JPMorgan Chase is forecasting an “unmatched” spending spree this year on new initiatives of more than $15 billion, a sign of how America’s largest bank plans to grow even more.
The bank said at its Investor Day on Monday that it plans to spend $15.7 billion on new initiatives in 2023, which would include hiring, marketing and investing in technology. That would be $2 billion more than he spent last year.
“Our investment capability is unmatched,” said Marianne Lake, co-head of the bank’s consumer and community division. Its business unit is expected to spend $7.9 billion on new investments, an increase of $800 million from 2022.
“Our competitors have not and cannot invest at the levels that we do. And these investments represent significant future operating leverage for years to come,” said Lake, who is considered one of the candidates to succeed General Manager Jamie Dimon in the future.
Further sign of a growing bifurcation between large US banks and smaller lenders that have gone under pressure this year, JPMorgan also raised its forecast for how much it expects to earn this year from its lending business following the recent purchase of First Republic.

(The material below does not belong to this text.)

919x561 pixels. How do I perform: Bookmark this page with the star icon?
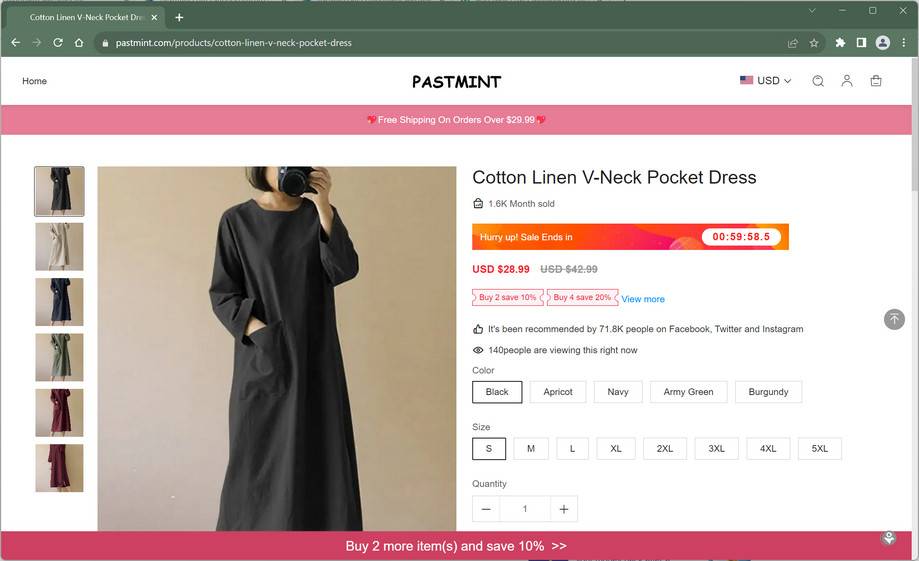814,43
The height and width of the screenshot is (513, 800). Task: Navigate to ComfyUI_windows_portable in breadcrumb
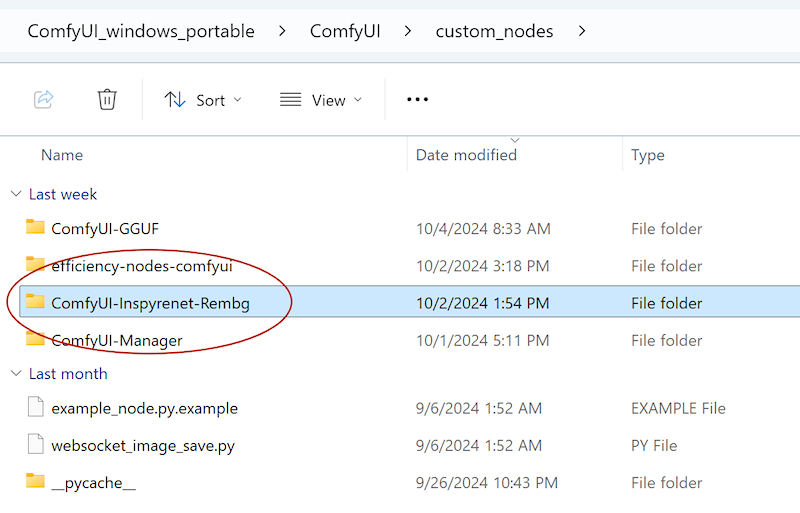(x=141, y=31)
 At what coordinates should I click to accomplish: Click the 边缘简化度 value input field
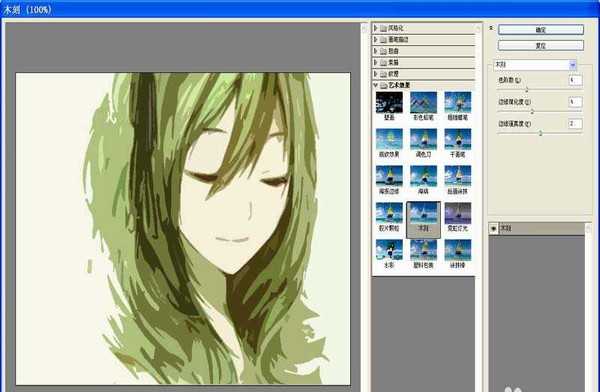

The bank raised its net interest income target for 2023, excluding its trading division, to around $84 billion from $81 billion previously, due to its agreement for the First Republic. The NII is the difference between what banks pay on deposits and what they earn on loans and other assets.
However, JP Morgan said “sources of uncertainty remain” in the forecast and that its “medium-term” outlook was for NII in the $70 billion range, in part due to a possible need to pay interest rates. higher interest to savers, which would reduce its profit margins.
The increase in guidelines underscores how big banks such as JPMorgan have taken advantage of the recent crisis among some regional lenders, with the company accepting new deposits and buy leftovers of the First Republic in a government auction.
Major lenders have also benefited from the US Federal Reserve raising interest rates last year, allowing them to charge borrowers more for loans without passing significantly higher rates on to savers.
JPMorgan said its deposits, which stood at $2.3 billion at the end of March, were “down slightly” year-over-year. Chief Financial Officer Jeremy Barnum said system-wide deposits at US banks are expected to continue to fall as the Fed tightens monetary policy and customers seek better returns on their Treasury.
“We will fight to retain core banking relationships, but we’re not going to chase every dollar of deposit balances,” Barnum said.
JPMorgan pays 1.21% on average to depositors, below the 1.75% average of its peers, according to data from industry tracker BankReg.
The bank also said that loan losses remained below pre-pandemic levels, but that there would likely be “continued normalization” throughout 2023. It estimated that its net expense ratio at the Company scale – the percentage of its loans that it does not expect to collect debt on – would climb back towards the pre-pandemic average of around 0.6%, up from 0.3% in 2022 and 2021.
JPMorgan’s stock price was down 0.8% Monday in New York at lunchtime.